MPIF announces the gerotor as a Powder Metallurgy Industry Landmark
June 26, 2024
The Metal Powder Industries Federation’s (MPIF’s) Powder Metallurgy Industry Landmark Award aims to recognise PM products, production processes, equipment machines, or materials that have either made a significant impact in PM usage or represent a significant innovation.
At this year’s PowderMet conference and exhibition, the MPIF announced that the part recognised for the award is the gerotor.
The gerotor style pump is a robust and reliable positive displacement pumping system that is a well-established application. The gerotor design has stood the test of time in applications that have been in use for over one hundred years. While the pump consists of just two moving components — the inner and outer gerotors — the design is extremely complex and highly engineered.

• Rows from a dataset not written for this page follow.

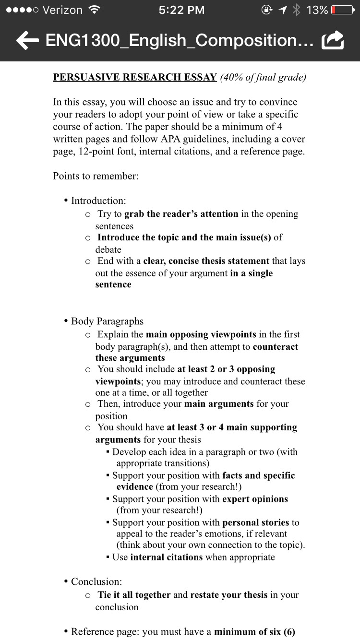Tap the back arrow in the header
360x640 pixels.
[x=28, y=41]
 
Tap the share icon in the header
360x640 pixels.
[x=333, y=40]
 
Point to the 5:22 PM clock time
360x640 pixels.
[x=181, y=10]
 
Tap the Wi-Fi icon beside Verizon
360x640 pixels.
[x=95, y=10]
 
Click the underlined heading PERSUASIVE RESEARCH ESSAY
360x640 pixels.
[x=135, y=77]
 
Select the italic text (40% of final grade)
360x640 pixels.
[x=263, y=77]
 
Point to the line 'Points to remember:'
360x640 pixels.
[x=96, y=176]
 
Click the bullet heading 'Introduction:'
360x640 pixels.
[x=98, y=201]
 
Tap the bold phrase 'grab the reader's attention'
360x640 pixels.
[x=181, y=214]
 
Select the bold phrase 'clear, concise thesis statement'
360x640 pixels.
[x=206, y=261]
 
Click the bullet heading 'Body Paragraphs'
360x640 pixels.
[x=107, y=321]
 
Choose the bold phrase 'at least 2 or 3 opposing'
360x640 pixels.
[x=226, y=369]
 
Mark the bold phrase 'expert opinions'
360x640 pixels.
[x=255, y=499]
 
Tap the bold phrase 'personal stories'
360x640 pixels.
[x=255, y=522]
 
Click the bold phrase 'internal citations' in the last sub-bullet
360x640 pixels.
[x=167, y=557]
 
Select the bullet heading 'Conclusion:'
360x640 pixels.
[x=96, y=581]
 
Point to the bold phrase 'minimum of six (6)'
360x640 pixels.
[x=254, y=632]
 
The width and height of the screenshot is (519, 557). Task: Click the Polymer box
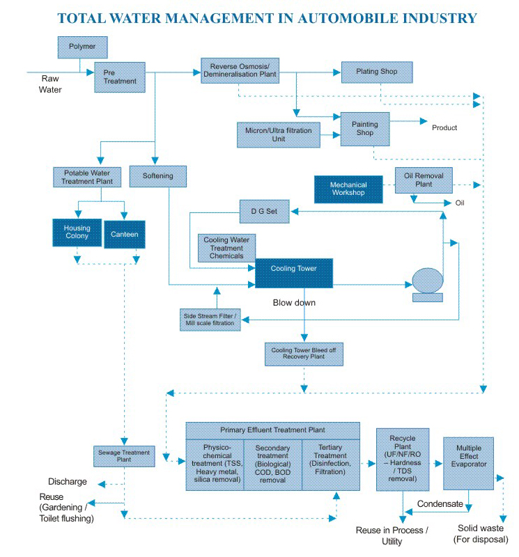82,47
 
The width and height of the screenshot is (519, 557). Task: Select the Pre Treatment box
120,77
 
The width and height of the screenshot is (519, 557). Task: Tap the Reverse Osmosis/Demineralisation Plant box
240,71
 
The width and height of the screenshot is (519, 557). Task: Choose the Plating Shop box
377,72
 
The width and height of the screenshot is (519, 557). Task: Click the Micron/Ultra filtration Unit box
279,134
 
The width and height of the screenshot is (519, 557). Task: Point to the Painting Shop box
365,129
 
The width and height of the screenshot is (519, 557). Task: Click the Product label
444,127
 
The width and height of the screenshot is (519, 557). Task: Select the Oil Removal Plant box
424,180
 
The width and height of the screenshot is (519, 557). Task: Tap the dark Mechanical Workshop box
348,189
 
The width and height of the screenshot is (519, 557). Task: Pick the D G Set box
265,212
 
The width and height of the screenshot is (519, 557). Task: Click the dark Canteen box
125,234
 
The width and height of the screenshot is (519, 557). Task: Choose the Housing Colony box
77,233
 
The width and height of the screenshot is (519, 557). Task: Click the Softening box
158,176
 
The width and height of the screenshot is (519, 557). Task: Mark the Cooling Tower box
294,273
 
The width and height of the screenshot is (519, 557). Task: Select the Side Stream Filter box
210,320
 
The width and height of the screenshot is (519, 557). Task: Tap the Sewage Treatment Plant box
124,456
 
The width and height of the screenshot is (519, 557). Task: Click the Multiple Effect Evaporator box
469,463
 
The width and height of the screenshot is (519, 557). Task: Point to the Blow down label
294,303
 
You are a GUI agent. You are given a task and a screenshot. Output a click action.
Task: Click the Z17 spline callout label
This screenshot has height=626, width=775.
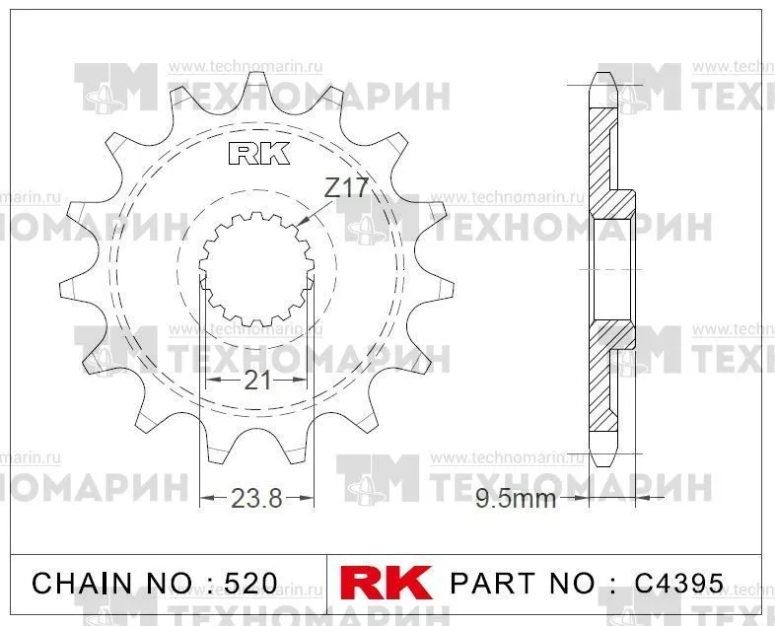(x=346, y=187)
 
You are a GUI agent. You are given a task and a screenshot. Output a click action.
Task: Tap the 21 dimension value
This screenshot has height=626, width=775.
(x=257, y=381)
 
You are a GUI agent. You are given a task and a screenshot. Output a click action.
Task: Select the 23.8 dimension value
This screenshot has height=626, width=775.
(x=256, y=498)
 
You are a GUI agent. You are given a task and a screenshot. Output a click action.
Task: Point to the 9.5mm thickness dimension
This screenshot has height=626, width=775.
(x=516, y=499)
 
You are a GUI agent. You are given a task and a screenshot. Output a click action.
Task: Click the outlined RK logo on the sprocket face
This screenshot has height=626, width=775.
(x=259, y=154)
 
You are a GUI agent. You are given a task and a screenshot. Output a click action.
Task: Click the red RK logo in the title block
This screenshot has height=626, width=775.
(x=386, y=583)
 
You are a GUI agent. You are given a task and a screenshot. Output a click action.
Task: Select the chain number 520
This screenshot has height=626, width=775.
(x=250, y=584)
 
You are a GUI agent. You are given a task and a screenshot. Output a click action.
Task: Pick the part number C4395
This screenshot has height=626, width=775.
(x=679, y=584)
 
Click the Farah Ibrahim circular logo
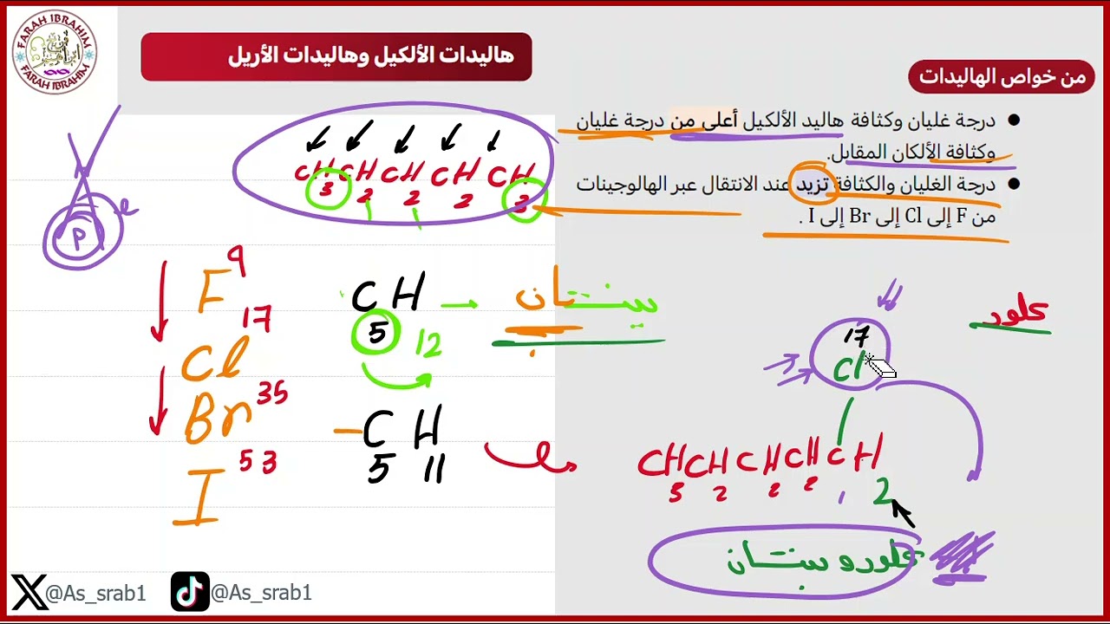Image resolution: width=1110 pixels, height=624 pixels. point(54,52)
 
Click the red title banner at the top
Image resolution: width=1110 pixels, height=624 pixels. point(336,56)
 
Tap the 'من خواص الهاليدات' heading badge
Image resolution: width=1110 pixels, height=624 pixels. point(1002,77)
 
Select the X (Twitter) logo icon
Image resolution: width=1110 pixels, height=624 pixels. point(29,593)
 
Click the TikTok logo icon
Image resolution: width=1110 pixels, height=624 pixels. point(190,593)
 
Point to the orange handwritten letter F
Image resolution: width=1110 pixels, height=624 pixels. point(211,292)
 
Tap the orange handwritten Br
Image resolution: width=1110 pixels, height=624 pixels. point(217,418)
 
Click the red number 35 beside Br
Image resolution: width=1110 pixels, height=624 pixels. point(271,395)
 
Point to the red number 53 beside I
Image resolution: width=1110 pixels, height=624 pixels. point(257,463)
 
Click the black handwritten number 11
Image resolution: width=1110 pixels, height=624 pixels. point(433,471)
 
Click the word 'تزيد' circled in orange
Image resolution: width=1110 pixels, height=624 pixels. point(813,185)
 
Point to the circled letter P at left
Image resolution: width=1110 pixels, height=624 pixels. point(81,237)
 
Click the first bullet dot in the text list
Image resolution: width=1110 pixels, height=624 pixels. point(1014,120)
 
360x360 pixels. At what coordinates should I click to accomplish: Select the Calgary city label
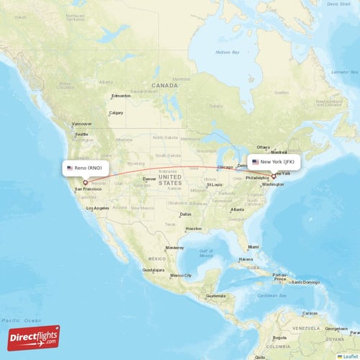coord(115,113)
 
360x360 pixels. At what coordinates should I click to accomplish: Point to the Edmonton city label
coord(121,96)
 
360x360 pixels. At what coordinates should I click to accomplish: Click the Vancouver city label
coord(81,124)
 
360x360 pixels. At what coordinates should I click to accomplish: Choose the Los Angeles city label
coord(97,208)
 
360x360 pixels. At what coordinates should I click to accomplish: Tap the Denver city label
coord(150,179)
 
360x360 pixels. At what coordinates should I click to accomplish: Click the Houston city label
coord(193,229)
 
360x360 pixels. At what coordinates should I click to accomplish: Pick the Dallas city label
coord(186,214)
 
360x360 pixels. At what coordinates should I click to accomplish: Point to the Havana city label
coord(246,259)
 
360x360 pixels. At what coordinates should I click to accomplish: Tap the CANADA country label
coord(164,85)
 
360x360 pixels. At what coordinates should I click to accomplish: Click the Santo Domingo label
coord(305,282)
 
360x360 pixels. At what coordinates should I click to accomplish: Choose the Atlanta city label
coord(237,210)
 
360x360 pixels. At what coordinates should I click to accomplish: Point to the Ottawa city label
coord(264,147)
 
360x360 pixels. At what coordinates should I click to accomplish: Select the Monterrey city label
coord(175,248)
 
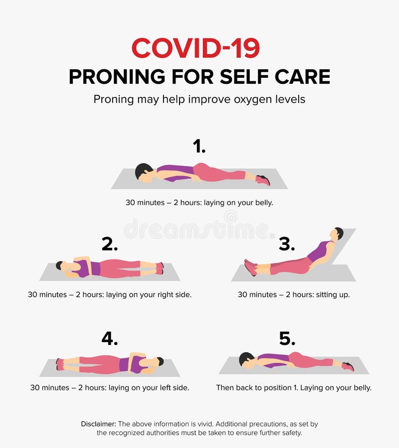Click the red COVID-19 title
pyautogui.click(x=196, y=48)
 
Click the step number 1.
pyautogui.click(x=199, y=146)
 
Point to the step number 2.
pyautogui.click(x=110, y=244)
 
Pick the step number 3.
pyautogui.click(x=287, y=244)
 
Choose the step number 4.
pyautogui.click(x=110, y=339)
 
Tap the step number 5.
pyautogui.click(x=287, y=339)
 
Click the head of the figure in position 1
pyautogui.click(x=144, y=172)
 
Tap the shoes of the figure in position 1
pyautogui.click(x=263, y=180)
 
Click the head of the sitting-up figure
pyautogui.click(x=337, y=234)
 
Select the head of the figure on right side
pyautogui.click(x=60, y=266)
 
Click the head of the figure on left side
pyautogui.click(x=159, y=362)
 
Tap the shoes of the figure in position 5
pyautogui.click(x=348, y=367)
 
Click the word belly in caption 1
pyautogui.click(x=265, y=203)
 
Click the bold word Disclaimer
pyautogui.click(x=99, y=424)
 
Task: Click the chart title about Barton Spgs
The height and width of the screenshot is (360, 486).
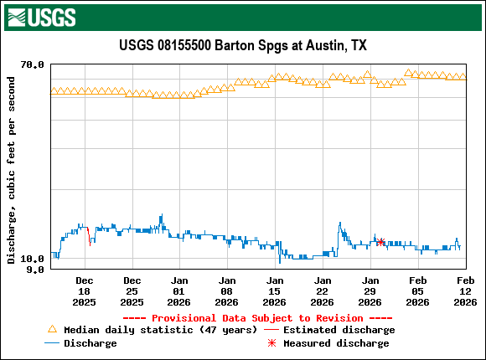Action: [x=243, y=45]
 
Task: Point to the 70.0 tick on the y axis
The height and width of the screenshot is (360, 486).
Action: [x=33, y=64]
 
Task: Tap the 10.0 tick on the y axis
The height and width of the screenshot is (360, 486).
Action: [x=33, y=259]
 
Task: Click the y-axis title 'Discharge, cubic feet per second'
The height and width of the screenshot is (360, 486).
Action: [x=11, y=170]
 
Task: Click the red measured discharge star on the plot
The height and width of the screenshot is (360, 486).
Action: [x=380, y=242]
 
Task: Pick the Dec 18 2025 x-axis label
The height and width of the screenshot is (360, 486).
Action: [x=85, y=291]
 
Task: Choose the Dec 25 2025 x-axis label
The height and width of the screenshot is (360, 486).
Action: [x=132, y=291]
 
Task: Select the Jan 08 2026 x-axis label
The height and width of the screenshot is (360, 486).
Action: [x=227, y=291]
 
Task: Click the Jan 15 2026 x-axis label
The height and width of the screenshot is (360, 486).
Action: [x=275, y=291]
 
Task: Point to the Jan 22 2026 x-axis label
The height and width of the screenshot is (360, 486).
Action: [x=323, y=291]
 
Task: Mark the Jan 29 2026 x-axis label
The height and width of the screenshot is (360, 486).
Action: [x=370, y=291]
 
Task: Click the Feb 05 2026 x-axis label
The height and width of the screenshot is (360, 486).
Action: [x=418, y=291]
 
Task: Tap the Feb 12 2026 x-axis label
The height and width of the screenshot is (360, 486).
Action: [x=465, y=291]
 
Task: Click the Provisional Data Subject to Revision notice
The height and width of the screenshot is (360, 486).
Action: [x=257, y=318]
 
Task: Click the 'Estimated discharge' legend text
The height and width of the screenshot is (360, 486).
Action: [x=339, y=330]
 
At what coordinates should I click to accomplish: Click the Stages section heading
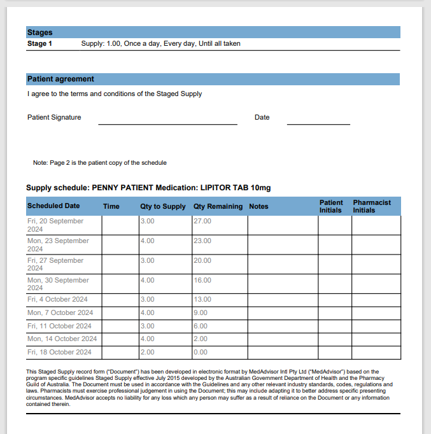pyautogui.click(x=39, y=32)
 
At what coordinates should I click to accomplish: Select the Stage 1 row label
pyautogui.click(x=39, y=44)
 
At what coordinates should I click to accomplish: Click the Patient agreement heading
pyautogui.click(x=60, y=79)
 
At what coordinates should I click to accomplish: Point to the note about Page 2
pyautogui.click(x=99, y=163)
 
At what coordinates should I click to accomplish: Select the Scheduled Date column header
pyautogui.click(x=53, y=206)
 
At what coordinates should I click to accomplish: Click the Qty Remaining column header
pyautogui.click(x=218, y=206)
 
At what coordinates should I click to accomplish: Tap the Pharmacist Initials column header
pyautogui.click(x=372, y=206)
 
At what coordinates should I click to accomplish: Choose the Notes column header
pyautogui.click(x=258, y=206)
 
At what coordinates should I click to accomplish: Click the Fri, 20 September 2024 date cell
pyautogui.click(x=55, y=225)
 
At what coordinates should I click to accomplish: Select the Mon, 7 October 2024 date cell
pyautogui.click(x=60, y=312)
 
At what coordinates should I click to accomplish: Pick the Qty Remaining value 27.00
pyautogui.click(x=202, y=221)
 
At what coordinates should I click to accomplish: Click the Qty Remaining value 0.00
pyautogui.click(x=201, y=352)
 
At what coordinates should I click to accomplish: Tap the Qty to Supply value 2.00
pyautogui.click(x=147, y=352)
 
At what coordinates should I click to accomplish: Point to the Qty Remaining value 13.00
pyautogui.click(x=202, y=299)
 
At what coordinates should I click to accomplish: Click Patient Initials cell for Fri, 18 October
pyautogui.click(x=335, y=353)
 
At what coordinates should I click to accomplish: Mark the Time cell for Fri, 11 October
pyautogui.click(x=120, y=326)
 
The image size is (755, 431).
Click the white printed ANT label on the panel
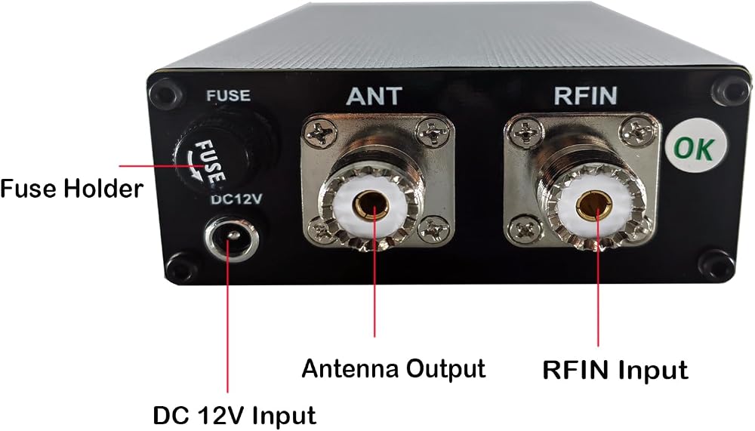374,96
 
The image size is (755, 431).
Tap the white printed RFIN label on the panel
585,95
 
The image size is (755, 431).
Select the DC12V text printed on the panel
236,199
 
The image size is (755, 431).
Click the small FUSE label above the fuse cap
228,95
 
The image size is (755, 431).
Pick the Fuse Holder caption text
72,188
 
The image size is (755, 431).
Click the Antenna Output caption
393,369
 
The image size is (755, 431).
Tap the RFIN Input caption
615,371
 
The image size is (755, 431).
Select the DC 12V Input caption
235,416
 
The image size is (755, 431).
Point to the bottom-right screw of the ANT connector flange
434,228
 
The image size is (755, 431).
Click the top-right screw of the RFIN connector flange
637,131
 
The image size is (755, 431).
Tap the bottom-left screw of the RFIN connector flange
522,229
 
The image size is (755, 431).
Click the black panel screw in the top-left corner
166,94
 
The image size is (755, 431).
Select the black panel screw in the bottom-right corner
716,266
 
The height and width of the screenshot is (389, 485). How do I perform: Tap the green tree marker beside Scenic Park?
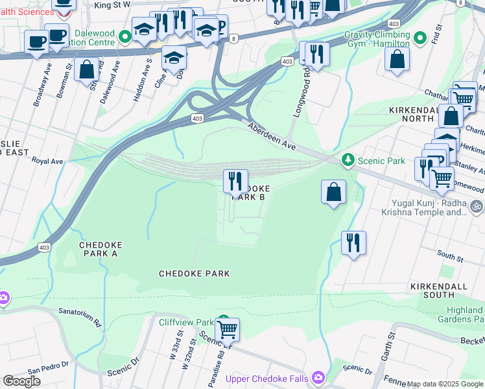[x=348, y=159]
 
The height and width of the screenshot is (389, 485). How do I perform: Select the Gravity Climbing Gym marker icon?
[x=418, y=39]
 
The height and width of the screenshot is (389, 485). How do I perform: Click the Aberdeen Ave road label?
[x=271, y=137]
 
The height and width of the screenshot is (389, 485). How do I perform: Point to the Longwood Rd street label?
[x=302, y=97]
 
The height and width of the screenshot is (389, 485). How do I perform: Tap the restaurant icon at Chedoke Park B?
[x=235, y=181]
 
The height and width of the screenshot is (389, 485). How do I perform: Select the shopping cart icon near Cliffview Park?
[x=227, y=329]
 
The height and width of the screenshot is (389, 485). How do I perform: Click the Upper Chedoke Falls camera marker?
[x=318, y=377]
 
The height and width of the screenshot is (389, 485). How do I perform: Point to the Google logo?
[x=21, y=381]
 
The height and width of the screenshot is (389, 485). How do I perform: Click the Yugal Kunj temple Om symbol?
[x=477, y=206]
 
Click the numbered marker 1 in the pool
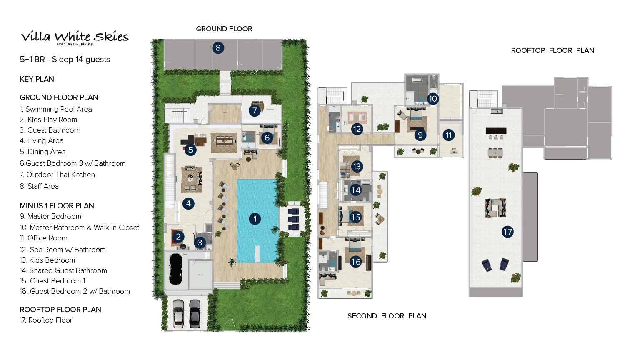pyautogui.click(x=255, y=219)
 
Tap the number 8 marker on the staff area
pyautogui.click(x=218, y=48)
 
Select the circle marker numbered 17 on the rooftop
pyautogui.click(x=508, y=232)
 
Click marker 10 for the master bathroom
pyautogui.click(x=433, y=99)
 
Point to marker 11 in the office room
pyautogui.click(x=449, y=135)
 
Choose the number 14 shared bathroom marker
pyautogui.click(x=355, y=190)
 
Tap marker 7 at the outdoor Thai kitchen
pyautogui.click(x=255, y=110)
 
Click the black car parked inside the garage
pyautogui.click(x=175, y=268)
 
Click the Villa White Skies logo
pyautogui.click(x=75, y=38)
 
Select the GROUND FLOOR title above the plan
pyautogui.click(x=224, y=29)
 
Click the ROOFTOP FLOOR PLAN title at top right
pyautogui.click(x=552, y=50)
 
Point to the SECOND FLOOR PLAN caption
pyautogui.click(x=387, y=316)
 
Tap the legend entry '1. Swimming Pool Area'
pyautogui.click(x=56, y=109)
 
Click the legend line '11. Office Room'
pyautogui.click(x=43, y=238)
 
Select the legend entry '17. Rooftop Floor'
pyautogui.click(x=46, y=320)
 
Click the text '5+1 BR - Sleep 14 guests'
pyautogui.click(x=65, y=59)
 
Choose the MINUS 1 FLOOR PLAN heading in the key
pyautogui.click(x=57, y=206)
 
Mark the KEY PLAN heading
pyautogui.click(x=37, y=79)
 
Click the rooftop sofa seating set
pyautogui.click(x=495, y=208)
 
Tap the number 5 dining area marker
pyautogui.click(x=190, y=150)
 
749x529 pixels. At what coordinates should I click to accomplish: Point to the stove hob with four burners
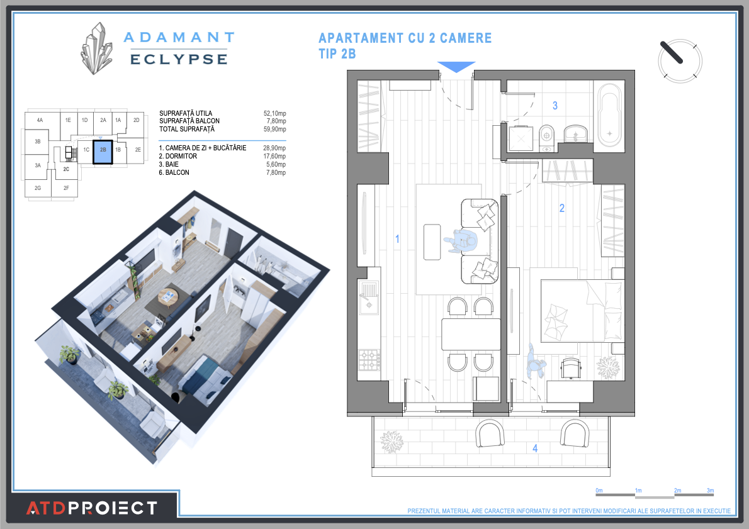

The gerotor, a contraction of the words generated rotor, dates to the late 19th century. Myron Hill, considered the father of the gerotor, published Kinematics of Gerotors in 1927 after years of study and experimentation. He went on to collaborate with William H. Nichols, a skilled toolmaker and founder of the WH Nichols Company to develop machinery to manufacture precise gerotor sets. The first commercial application was for oil burner pumps in the 1930s.
By the early 1940s, the General Electric Aviation division approached the Nichols Company to develop a multi-element gerotor pump for GE’s first jet engine, introducing the gerotor technology to the aircraft industry and beginning a long history of success in aircraft engine lubrication and scavenge applications.
Until the early 1970s, only small volumes of machined steel gerotors were common. However, in 1971, the WH Nichols Company received a US patent describing an internal gear set that provided the foundation for the low-speed, high-torque motor market, reportedly changing the gerotor style pump landscape.
The pump application — such as type of fluid, amount of fluid, location in application, space constraints in application, and noise level — can dictate the gerotor profile and shape. Drive design is completely customisable. Unique material compositions to withstand harsh working environments, such as high wear conditions or special fluid requirements, are common. The high volume, net-shape capabilities of the conventional press & sinter PM manufactured gerotors expanded the use of positive displacement pumps, including its first automotive application for Ford Motor Company in 1981.
Today, there are numerous global manufacturers producing millions of gerotors annually utilising the conventional press & sinter PM process for a multitude of industries.